第2話 坂の途中の喫茶店
そのあと、三が日が終わってから見た夢は、閉店後の喫茶店に入って店主と会話する、という物語でした。
その街に来たときはたしかに空がよく晴れた昼で、私は幅の広い道路の横断歩道から「今日もよく晴れたな」などとその青い空を見上げていました。
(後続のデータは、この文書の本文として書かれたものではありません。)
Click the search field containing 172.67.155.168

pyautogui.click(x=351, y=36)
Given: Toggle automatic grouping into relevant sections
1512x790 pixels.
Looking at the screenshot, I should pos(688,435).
しかし、すぐ次の場面で店を探しているときにはもう日が暮れていて、どこの店も「閉店」・「Closed」になっている。「困った。夕食が食べられない。いまどき、店は夜8時で閉まるのか」と思って歩いていると、なぜか私は坂道の途中にあった喫茶店のなかにいます。床が木で、店内も木調の落ち着いた内装の店で、コーヒー豆が容器に入れて飾ってあります。喫茶店が閉店していることには変わりがなく、店内の照明も落とされているのですが、私はその店の店主と何か話をして、わりと満たされた思いで、入ったのとは別の入り口から出ます。店主と話した話の内容は覚えていません。
出たところの街には、真っ白い蛍光灯の入った大きな看板をはじめとして、飲食店の看板が並んで輝いている。
私は満ち足りた気分になって、目が覚めました。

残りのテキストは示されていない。